While they traveled home, the war ended. Joe received discharge at Camp Shoemaker on August 20, 1945. After discharging, Joe had the opportunity to go to college. However, his parents never stressed the need for a college education, so he went to work at a sugar refinery. A few years later, the Korean War brought Joe back into service. He joined the Merchant Marines, and since he had two years of sea time on a Navy ship and received an able body seamen endorsement, he served in Korea on the USS Mission Carmel. He remembers anchoring in Inchon, which had 30 ft tides. The Koreans could walk out along their ship because the tide was so far out. Their ship shuttled barrels of aviation gasoline, and luckily their ship was never hit by the bombs. Joe developed pleurisy during his service and went home.

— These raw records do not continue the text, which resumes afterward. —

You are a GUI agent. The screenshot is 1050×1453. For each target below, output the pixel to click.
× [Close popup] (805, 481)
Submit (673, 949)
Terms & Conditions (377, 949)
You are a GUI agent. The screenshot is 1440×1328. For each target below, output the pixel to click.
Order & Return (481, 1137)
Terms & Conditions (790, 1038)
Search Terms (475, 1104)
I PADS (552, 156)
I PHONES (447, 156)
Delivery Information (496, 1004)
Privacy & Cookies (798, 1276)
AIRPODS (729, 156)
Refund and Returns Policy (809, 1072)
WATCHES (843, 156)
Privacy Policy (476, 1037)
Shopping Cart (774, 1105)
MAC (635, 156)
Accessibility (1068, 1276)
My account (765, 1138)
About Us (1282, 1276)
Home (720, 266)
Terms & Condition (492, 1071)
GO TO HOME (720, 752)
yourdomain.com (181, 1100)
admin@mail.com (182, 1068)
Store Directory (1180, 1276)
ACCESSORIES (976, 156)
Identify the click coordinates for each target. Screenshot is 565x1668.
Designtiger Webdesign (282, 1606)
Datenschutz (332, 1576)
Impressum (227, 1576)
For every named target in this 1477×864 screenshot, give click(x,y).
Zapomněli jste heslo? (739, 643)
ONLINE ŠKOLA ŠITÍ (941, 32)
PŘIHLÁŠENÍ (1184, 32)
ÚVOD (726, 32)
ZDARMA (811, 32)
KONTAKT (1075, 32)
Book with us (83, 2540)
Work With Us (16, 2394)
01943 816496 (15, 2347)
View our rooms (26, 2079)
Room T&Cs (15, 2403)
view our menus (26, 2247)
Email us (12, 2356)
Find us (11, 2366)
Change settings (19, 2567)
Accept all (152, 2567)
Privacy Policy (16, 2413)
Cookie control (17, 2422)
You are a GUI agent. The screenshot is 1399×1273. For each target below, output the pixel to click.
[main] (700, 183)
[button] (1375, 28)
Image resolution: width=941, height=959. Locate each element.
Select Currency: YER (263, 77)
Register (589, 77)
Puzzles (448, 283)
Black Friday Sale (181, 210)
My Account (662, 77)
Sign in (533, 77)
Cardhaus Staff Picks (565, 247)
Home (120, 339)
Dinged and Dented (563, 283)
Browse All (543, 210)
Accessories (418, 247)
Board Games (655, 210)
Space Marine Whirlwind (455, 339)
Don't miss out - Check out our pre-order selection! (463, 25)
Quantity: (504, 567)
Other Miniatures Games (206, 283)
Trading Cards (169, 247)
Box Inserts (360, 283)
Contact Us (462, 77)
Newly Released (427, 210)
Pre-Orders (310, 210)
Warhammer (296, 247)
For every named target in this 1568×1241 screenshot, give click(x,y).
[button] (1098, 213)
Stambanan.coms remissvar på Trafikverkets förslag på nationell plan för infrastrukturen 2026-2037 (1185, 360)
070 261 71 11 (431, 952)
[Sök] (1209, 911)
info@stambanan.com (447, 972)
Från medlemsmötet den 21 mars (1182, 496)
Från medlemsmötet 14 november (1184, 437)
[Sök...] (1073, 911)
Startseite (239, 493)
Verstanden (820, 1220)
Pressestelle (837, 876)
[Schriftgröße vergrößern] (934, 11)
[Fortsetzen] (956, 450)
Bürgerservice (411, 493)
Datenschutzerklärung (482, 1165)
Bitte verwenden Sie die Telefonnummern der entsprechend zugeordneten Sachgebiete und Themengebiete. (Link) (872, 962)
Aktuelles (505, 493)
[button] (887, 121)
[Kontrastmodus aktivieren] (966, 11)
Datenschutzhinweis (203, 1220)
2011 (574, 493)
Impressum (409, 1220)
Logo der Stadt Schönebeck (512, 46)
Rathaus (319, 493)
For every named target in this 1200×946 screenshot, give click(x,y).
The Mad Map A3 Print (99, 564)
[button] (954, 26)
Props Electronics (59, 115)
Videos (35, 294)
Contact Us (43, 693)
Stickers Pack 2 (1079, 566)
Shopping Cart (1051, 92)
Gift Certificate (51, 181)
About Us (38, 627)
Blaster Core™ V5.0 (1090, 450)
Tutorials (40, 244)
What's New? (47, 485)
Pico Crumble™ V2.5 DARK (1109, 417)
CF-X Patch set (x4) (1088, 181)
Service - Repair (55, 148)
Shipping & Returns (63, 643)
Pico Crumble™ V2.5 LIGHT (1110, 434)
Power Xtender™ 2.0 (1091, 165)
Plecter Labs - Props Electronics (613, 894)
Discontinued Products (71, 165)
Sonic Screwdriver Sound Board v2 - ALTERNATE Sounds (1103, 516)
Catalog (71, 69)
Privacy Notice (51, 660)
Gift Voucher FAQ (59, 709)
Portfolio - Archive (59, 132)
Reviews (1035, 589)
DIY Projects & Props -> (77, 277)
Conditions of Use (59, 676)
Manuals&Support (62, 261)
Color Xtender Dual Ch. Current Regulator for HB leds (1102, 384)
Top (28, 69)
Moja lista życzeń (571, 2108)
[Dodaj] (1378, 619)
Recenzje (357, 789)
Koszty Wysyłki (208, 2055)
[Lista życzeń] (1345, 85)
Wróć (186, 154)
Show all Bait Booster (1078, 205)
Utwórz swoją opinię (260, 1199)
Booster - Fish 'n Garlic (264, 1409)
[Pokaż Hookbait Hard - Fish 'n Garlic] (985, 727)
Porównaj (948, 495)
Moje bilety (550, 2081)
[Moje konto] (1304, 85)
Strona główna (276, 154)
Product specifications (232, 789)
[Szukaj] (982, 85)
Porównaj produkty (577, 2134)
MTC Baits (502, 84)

He worked for Transocean Air Lines and Southeastern Airlines as an aircraft mechanic, which he worked there until he retired. Joee married his wife, Helen, a woman he met while working for the airlines. He encountered her at the Mexico City Café in San Francisco. As soon as he laid eyes on her, he couldn’t take them off her. Eight months later, they got married. Helen had a daughter named Janie, and he and Helen later had their daughter, Lauree. Joe also has a few grandkids he gets to see when they visit Helen’s niece, Marilyn, and her husband Kent, who live in The Colony. Later in life, Helen spent about 20 years in a nursing home, and Joe visited her every day.
Joe enjoyed making things out of silver, stainless steel, and copper. He also likes to go to the casinos to play Keno. He’s also very involved with the veterans of Iwo Jima. Joe later went back to Iwo Jima and other places he served during World War II and Korean War. He’s lived at Renaissance Village Murrieta for almost two years. Joe is glad that the staff is friendly and he enjoys talking to his fellow veteran residents about their time in the service.